For the material below, reproduce exactly each line from the one that has "Instruction: Click the 'End:' field label" through the one that has "You are a computer-use agent. 560x298 pixels.", and no others; pictures stay out.

Segment Start: Dataset records

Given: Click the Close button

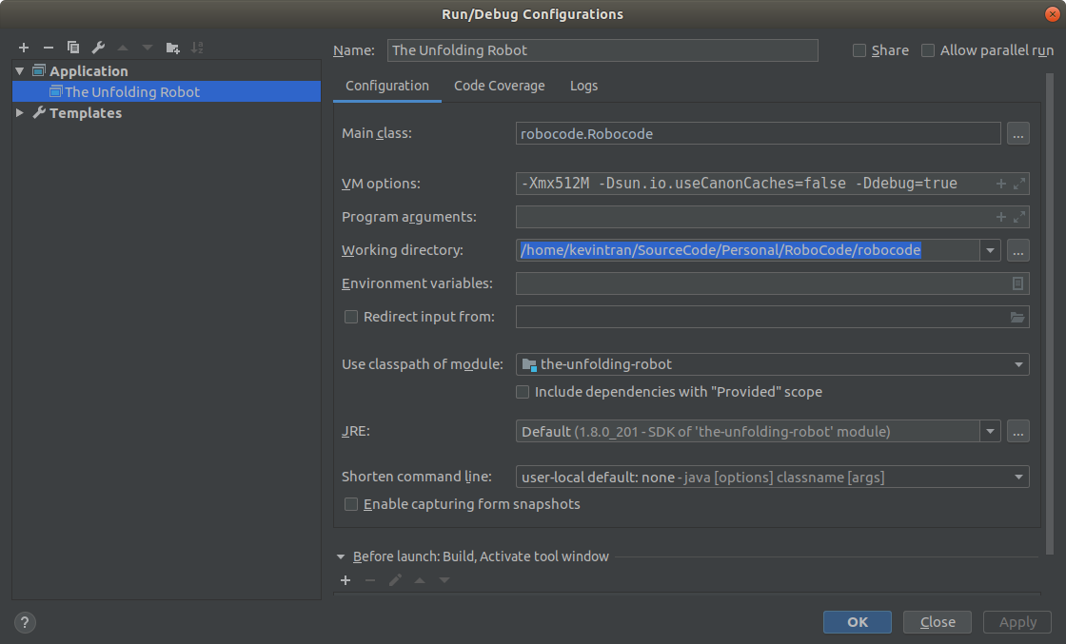Looking at the screenshot, I should coord(937,622).
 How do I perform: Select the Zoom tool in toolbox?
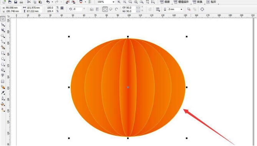point(3,36)
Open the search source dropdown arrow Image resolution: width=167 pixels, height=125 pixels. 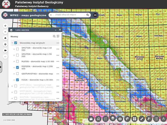[x=51, y=15]
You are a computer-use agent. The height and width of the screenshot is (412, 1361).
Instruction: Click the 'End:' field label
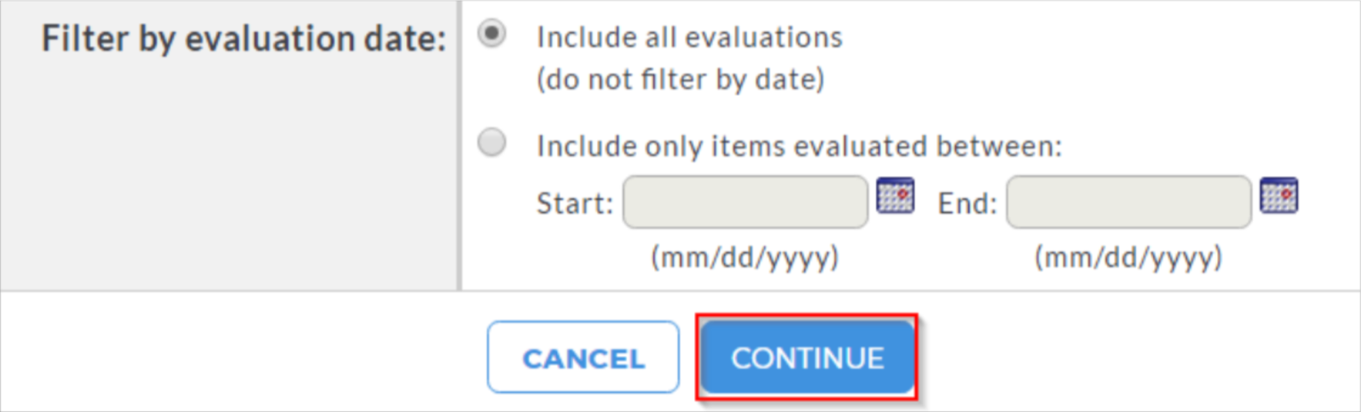pyautogui.click(x=967, y=203)
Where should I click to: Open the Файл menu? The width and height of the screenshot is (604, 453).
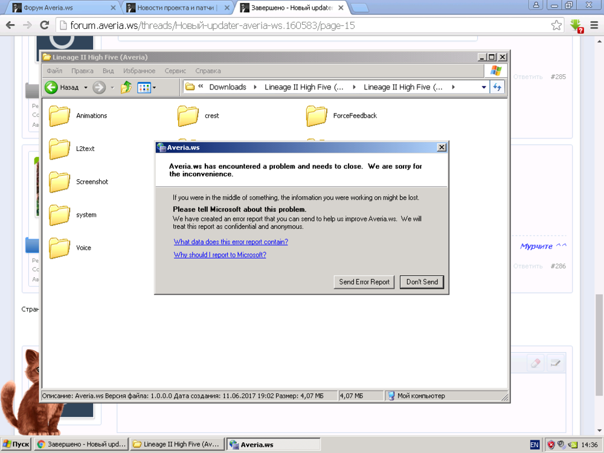coord(54,71)
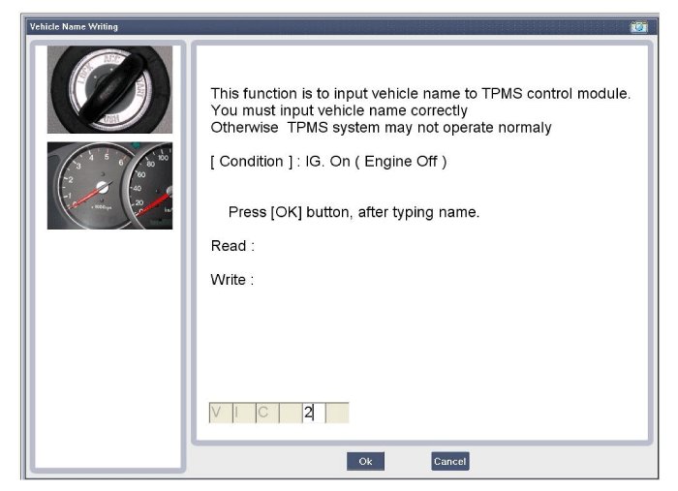Click the empty last name character cell
678x491 pixels.
click(336, 413)
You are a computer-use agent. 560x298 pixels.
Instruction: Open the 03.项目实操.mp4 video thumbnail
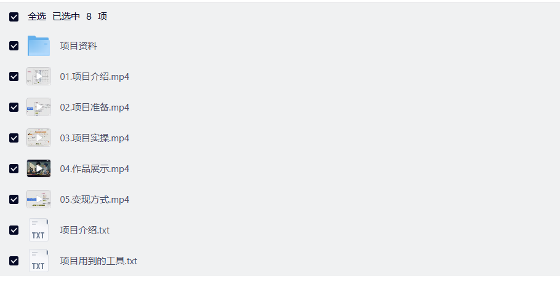39,138
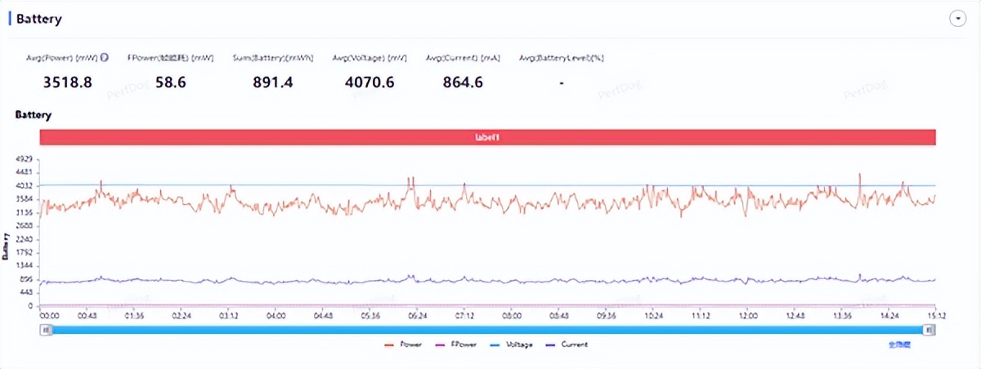
Task: Click the 08:00 tick on the time axis
Action: coord(513,314)
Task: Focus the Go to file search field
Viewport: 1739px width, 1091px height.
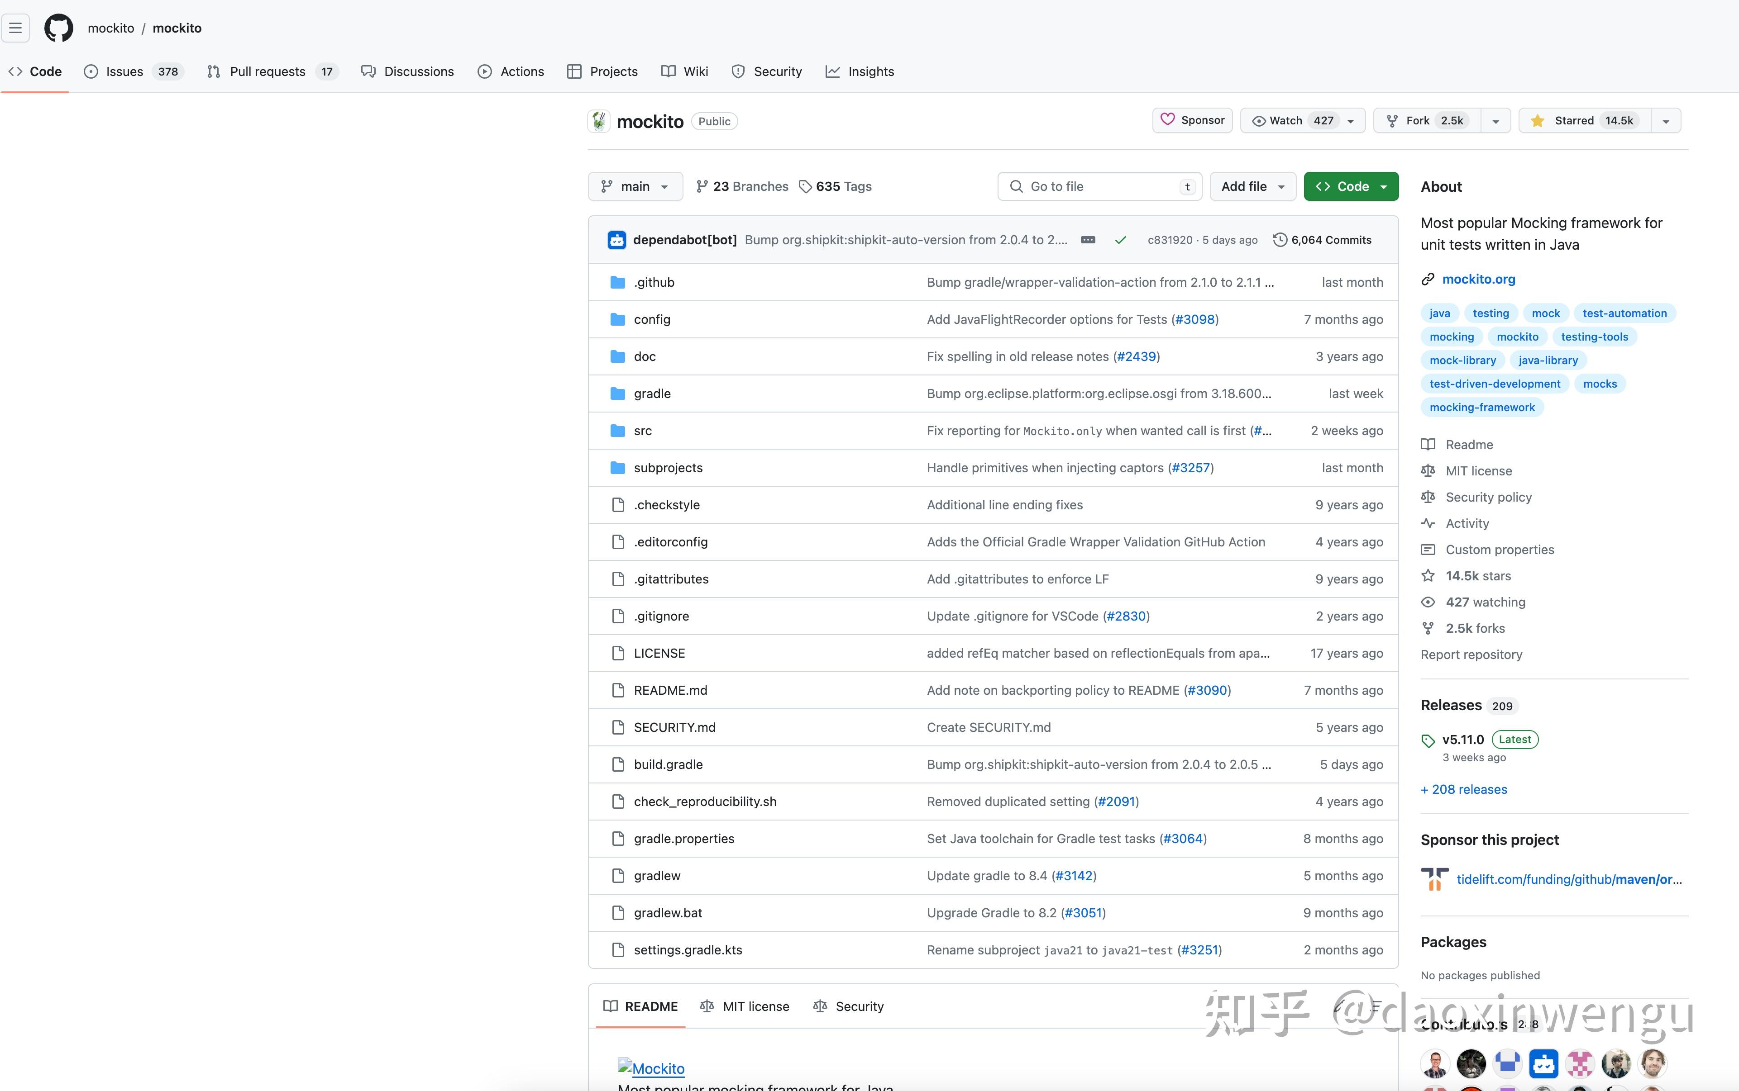Action: pyautogui.click(x=1099, y=187)
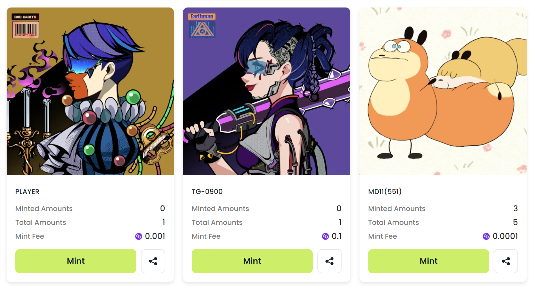Share the PLAYER NFT card
The width and height of the screenshot is (535, 290).
(153, 261)
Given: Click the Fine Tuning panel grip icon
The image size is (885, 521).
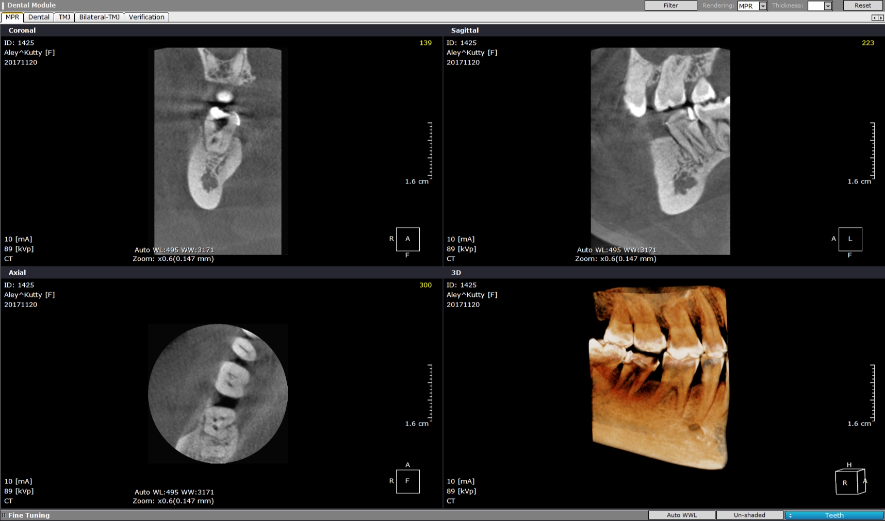Looking at the screenshot, I should coord(4,515).
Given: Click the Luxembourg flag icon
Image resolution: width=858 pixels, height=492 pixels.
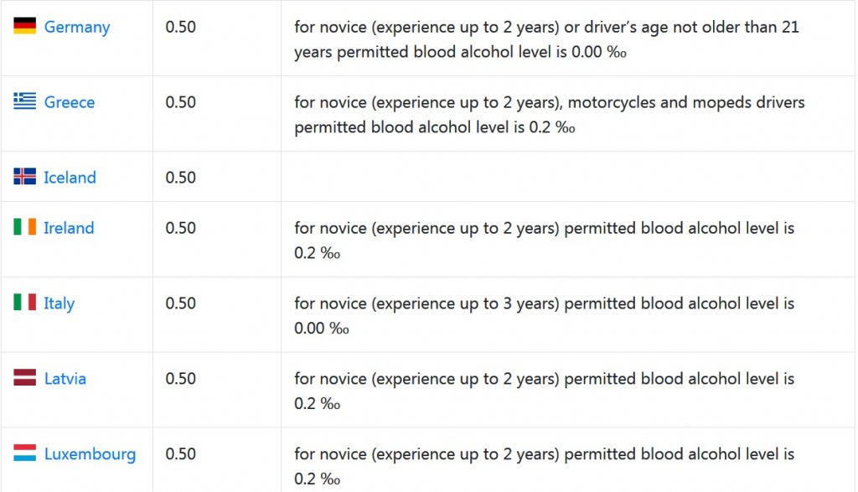Looking at the screenshot, I should 24,453.
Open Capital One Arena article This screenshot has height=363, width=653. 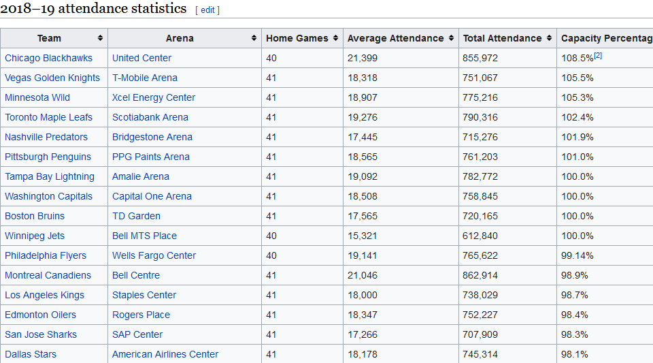[152, 196]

Segment End: Dataset records

Answer space
Instruction: Click the 'End:' field label
pyautogui.click(x=967, y=203)
Where should I click to: Open the Файл menu? The width and height of the screenshot is (604, 453).
coord(54,71)
Click the empty last name character cell
678x491 pixels.
click(336, 413)
You are a computer-use agent. 560x298 pixels.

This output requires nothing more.